(Collected data)
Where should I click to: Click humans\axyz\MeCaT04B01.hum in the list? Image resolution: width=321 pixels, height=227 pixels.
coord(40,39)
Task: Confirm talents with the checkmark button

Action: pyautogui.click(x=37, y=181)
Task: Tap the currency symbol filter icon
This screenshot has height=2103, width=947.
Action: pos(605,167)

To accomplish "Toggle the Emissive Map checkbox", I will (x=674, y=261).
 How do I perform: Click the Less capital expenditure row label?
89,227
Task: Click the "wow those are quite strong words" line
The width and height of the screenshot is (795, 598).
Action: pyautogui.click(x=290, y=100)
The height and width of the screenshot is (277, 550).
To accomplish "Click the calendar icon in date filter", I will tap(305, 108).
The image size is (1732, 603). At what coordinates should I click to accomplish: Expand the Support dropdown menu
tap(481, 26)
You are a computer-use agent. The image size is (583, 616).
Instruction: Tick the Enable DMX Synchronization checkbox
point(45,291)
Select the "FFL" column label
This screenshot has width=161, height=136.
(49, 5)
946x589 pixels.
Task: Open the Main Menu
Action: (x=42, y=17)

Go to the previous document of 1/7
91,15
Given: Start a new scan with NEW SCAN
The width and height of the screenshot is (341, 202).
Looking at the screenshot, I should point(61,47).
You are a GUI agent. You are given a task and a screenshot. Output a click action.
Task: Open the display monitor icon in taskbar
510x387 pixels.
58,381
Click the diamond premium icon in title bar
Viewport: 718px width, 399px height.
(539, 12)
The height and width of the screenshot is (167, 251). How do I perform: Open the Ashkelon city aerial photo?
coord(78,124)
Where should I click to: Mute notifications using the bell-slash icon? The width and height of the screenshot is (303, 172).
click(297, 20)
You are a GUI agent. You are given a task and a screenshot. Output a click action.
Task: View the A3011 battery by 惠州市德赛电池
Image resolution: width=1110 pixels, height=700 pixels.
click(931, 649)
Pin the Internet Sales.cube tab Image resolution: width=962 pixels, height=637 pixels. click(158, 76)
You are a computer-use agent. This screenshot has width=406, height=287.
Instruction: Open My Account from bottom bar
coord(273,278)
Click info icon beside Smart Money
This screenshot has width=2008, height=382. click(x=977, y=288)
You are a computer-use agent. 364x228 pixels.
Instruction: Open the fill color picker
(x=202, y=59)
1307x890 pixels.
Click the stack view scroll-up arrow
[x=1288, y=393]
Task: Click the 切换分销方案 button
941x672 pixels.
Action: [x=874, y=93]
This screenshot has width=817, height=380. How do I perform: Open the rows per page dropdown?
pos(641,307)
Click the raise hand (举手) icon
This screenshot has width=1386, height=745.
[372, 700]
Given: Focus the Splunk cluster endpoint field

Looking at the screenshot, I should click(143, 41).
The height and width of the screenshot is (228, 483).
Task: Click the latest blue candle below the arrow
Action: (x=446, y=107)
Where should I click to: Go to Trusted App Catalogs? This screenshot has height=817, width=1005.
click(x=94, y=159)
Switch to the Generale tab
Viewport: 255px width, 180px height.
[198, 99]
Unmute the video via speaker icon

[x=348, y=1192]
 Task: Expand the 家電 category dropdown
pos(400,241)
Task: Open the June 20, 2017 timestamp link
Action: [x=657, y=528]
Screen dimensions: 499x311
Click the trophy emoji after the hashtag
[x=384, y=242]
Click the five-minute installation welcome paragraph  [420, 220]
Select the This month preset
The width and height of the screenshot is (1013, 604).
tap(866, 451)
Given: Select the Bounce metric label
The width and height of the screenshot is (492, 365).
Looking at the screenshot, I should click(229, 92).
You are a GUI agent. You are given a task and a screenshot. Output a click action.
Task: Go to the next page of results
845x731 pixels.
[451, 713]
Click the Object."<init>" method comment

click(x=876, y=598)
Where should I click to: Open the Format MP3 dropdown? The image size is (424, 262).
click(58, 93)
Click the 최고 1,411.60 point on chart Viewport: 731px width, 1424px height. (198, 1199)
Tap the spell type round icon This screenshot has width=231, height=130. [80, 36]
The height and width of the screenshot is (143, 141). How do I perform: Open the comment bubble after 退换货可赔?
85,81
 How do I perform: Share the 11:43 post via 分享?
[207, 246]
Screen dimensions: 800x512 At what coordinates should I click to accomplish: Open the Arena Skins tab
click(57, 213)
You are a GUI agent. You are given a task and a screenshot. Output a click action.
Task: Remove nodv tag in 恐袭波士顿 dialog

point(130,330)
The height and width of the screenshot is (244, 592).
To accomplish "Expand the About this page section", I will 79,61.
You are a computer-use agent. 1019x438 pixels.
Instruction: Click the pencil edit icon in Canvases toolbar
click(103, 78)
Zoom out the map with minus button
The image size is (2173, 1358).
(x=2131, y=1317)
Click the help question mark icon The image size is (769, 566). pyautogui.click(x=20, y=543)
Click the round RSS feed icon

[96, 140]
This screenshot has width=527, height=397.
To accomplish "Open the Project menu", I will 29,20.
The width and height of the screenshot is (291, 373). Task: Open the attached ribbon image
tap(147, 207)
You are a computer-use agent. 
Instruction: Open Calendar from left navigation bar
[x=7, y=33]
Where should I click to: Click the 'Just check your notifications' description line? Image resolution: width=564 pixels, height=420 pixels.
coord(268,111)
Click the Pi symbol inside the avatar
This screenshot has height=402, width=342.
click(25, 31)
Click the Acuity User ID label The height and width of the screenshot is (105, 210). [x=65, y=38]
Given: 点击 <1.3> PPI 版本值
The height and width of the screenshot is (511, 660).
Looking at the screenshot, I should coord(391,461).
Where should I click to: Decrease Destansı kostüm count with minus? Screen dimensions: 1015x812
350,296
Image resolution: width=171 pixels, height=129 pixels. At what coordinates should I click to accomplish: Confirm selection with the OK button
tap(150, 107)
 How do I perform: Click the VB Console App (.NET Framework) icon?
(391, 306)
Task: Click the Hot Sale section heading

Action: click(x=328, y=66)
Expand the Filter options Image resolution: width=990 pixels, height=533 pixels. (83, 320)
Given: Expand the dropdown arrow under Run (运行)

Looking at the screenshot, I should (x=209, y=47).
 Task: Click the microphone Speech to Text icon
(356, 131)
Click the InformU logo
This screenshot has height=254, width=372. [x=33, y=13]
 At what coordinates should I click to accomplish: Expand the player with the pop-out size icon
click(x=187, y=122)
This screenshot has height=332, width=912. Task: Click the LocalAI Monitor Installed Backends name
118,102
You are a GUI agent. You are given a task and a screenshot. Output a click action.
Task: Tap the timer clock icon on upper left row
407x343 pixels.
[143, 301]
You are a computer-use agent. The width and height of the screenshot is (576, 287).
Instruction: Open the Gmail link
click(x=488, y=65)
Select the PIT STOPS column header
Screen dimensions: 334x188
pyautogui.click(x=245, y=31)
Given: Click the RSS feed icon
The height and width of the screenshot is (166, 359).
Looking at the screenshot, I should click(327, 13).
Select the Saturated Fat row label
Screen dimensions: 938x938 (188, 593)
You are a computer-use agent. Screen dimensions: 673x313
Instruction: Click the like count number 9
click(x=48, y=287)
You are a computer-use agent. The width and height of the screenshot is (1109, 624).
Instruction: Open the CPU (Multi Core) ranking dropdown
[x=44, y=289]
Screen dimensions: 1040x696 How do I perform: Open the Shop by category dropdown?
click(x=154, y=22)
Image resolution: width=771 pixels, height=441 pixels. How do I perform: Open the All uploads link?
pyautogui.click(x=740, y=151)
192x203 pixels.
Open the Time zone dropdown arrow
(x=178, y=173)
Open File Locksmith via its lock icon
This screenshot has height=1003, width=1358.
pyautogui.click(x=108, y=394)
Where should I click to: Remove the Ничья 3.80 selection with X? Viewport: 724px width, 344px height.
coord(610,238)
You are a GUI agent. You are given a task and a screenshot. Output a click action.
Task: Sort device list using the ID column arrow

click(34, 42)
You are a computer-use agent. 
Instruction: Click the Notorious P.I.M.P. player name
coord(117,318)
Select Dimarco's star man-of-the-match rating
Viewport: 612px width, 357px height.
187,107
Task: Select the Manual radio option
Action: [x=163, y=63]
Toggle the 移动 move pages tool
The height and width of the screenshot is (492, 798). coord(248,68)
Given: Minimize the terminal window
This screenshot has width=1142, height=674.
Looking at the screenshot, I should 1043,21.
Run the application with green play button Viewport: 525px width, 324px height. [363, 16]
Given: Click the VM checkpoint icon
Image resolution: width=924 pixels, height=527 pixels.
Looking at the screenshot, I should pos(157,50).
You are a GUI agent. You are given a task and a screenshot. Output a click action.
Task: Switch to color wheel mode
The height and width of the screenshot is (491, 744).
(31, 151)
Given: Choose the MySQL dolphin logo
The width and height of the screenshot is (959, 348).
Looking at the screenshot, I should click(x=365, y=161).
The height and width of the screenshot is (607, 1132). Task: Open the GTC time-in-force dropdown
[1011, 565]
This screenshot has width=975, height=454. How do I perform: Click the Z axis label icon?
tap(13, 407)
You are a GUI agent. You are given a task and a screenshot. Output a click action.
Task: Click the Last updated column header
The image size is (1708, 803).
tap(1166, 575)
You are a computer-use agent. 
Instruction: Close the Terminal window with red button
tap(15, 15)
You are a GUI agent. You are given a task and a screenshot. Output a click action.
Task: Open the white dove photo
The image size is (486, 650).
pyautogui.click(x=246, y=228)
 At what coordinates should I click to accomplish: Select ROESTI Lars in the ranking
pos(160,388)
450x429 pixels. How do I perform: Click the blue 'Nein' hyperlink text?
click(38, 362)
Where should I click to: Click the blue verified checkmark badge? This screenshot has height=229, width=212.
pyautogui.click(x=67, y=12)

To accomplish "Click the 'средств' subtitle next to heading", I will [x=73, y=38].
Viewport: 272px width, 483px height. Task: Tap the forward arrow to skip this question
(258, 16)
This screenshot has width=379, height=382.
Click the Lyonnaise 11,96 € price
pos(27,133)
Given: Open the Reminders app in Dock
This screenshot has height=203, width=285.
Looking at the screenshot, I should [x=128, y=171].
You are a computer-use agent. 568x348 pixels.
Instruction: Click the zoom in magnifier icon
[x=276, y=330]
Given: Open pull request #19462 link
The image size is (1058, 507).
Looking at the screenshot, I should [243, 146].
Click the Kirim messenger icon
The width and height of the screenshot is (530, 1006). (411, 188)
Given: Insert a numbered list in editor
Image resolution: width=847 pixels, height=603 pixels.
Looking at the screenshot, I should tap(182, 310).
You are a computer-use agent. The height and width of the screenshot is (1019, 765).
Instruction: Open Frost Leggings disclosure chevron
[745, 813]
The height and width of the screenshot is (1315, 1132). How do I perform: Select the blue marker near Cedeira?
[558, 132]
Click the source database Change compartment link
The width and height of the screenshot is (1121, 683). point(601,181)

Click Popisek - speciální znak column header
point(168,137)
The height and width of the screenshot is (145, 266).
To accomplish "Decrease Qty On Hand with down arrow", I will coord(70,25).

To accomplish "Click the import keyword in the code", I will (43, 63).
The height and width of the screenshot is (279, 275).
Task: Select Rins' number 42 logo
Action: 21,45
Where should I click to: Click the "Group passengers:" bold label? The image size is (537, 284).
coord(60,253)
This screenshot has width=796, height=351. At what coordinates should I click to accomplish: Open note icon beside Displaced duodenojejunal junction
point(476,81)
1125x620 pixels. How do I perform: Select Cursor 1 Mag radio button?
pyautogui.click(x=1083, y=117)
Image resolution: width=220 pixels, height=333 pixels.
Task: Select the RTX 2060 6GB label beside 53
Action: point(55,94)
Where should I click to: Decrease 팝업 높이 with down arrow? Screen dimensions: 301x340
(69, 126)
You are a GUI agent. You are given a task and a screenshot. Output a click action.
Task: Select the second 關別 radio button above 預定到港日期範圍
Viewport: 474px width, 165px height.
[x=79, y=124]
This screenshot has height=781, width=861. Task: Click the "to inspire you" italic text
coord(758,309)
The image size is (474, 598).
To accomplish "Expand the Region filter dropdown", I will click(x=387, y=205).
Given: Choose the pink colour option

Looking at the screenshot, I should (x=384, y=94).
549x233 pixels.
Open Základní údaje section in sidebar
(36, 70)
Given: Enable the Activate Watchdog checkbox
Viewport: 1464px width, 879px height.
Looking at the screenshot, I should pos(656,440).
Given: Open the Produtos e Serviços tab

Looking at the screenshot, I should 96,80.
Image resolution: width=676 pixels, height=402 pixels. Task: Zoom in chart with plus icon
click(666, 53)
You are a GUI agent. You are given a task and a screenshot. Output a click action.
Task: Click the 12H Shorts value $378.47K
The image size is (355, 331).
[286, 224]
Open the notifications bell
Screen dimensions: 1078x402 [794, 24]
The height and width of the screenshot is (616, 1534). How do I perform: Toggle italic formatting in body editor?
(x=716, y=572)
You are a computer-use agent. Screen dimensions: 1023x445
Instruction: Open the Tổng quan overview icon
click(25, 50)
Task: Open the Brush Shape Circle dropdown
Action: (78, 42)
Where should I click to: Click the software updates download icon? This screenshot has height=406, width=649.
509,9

**YOUR GOAL:**
Where a line in the records above includes the string "next", show it.

**RESPONSE AREA:**
Task: Go to the next page of results
To accomplish "Click the 'средств' subtitle next to heading", I will [x=73, y=38].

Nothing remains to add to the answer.